An allergy is an extreme response by your immune system, usually to a normal substance such as pollen, dust mites, animal proteins, molds, certain foods and even some medications. You can get an allergy at any age and some people grow out of an allergy if they had it as a child.

Approx 10-30% of people in the Western World have some type of allergy, and this figure is slowly increasing. If one parent has an allergy, your risk factor increases by 33%. If both parents do, the risk factor is 70% higher.

Allergens are actually harmless; it’s your immune system that triggers the reaction. In fact, you may have been around a particular allergen before with no problem, but sometimes your body decides to identify it as an invader. Your immune system “studies” the allergen and develops antibodies to deal with it. This makes you sensitized to that particular allergen, so the next time you come into contact with it, you’ll have a reaction.

The special defensive cells (known as mast cells) flood your body with chemicals such as histamines that create allergic symptoms, including a runny nose and a swollen nose. You could also break out in hives.

How badly you react can vary with time and exposure. For example, if you’re allergic to bee stings, you may be ok if just one bee stung you, but if two did, your body would react badly. The more frequently you got stung or exposed, the more severe the reaction might become.

On the other hand, as time passes, you could grow out of that phase and not have a reaction at all. Another example is mosquito bites. As a child your ears, eyes, nose and lips may swell up whenever you’re stung. Once you grow up, you may not react to the stings of even a dozen mosquitoes.

You can also develop more than one allergy and they may be related. You may be allergic to a certain food and a type of pollen. If you ate that food when the pollen was around, you would be hit doubly hard. This is called an oral allergy syndrome.

If you suffer from allergies you must never ignore them. They don’t disappear without treatment and they could become a lot worse over time. Allergies can turn into sinus infections, ear infections and even full-blown asthma.
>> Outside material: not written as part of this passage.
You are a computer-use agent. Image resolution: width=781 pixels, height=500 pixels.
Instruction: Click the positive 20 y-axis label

You also need to avoid your allergy triggers where possible. If it’s food, don’t eat that food. Many people are allergic to nuts. That’s why most companies in the food industry display warnings when they sell foods that may contain traces of nuts. If it’s an atmosphere allergy, you have to try and stay inside whenever it is possible. Minimize your time out in the wind, when the allergens get blown around.

Allergies are just as serious as other medical conditions, and must be treated that way. Your doctor will give you solid advice regarding the best treatments and ways to handle your specific allergy; if you follow that good advice, your life will become much easier to manage.